## Start Excerpted data

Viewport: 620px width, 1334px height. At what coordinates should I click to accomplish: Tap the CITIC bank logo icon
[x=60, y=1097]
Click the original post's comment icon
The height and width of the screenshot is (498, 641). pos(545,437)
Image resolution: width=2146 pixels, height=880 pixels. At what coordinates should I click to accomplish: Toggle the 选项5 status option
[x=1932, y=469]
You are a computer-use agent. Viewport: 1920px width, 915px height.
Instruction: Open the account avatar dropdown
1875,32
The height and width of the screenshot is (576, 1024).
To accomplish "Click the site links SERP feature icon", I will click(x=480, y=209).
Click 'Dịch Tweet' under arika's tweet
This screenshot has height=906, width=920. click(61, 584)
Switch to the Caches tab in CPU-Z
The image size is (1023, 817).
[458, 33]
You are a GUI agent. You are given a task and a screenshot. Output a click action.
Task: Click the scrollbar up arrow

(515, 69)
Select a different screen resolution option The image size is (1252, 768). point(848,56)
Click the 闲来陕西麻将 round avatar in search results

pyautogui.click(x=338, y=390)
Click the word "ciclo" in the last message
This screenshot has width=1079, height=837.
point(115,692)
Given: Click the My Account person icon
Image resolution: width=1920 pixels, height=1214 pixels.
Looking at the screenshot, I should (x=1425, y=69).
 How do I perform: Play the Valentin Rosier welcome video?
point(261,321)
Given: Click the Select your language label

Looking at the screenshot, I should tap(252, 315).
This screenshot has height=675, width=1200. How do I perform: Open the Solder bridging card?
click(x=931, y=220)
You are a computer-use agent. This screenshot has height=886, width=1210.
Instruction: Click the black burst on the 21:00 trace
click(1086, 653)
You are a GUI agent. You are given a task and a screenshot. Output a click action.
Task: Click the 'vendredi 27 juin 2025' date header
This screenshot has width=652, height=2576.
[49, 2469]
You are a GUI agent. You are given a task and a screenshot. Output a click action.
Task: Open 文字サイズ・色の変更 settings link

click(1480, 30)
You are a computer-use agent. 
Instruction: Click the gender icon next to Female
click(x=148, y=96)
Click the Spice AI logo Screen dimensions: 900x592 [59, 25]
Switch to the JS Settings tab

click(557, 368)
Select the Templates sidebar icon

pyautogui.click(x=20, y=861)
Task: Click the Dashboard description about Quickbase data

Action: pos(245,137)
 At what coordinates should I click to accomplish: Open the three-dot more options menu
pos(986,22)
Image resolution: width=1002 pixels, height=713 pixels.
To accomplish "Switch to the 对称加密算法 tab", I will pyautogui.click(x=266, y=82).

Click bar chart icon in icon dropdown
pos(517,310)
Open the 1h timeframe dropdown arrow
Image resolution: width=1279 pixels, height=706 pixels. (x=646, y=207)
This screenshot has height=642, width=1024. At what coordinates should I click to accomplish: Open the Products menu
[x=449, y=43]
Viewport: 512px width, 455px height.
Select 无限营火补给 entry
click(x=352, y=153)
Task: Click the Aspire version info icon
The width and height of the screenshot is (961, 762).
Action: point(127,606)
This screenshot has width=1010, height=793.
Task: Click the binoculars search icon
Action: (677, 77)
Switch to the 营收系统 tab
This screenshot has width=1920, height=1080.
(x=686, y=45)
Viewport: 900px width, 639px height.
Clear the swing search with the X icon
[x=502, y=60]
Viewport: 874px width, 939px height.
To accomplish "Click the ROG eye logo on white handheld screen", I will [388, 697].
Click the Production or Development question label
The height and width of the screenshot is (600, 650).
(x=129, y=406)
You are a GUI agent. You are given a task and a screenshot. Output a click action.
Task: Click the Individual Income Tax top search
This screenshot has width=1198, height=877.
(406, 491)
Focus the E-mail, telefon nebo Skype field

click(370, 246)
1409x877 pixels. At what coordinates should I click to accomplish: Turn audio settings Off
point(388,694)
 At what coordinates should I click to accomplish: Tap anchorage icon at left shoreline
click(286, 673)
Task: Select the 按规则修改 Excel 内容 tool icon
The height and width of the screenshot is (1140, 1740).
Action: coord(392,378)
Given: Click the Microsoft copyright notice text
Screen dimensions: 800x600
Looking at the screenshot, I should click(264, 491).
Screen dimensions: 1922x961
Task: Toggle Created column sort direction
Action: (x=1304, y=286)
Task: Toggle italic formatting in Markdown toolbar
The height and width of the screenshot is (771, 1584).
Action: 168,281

## End Excerpted data

● **Given request**:
Can you repeat the records from the line that contains "Click the word" through the line that contains "Looking at the screenshot, I should tap(252, 315).", word for word?

● **Response below**:
Click the word "ciclo" in the last message
This screenshot has width=1079, height=837.
point(115,692)
Given: Click the My Account person icon
Image resolution: width=1920 pixels, height=1214 pixels.
Looking at the screenshot, I should (x=1425, y=69).
 How do I perform: Play the Valentin Rosier welcome video?
point(261,321)
Given: Click the Select your language label

Looking at the screenshot, I should tap(252, 315).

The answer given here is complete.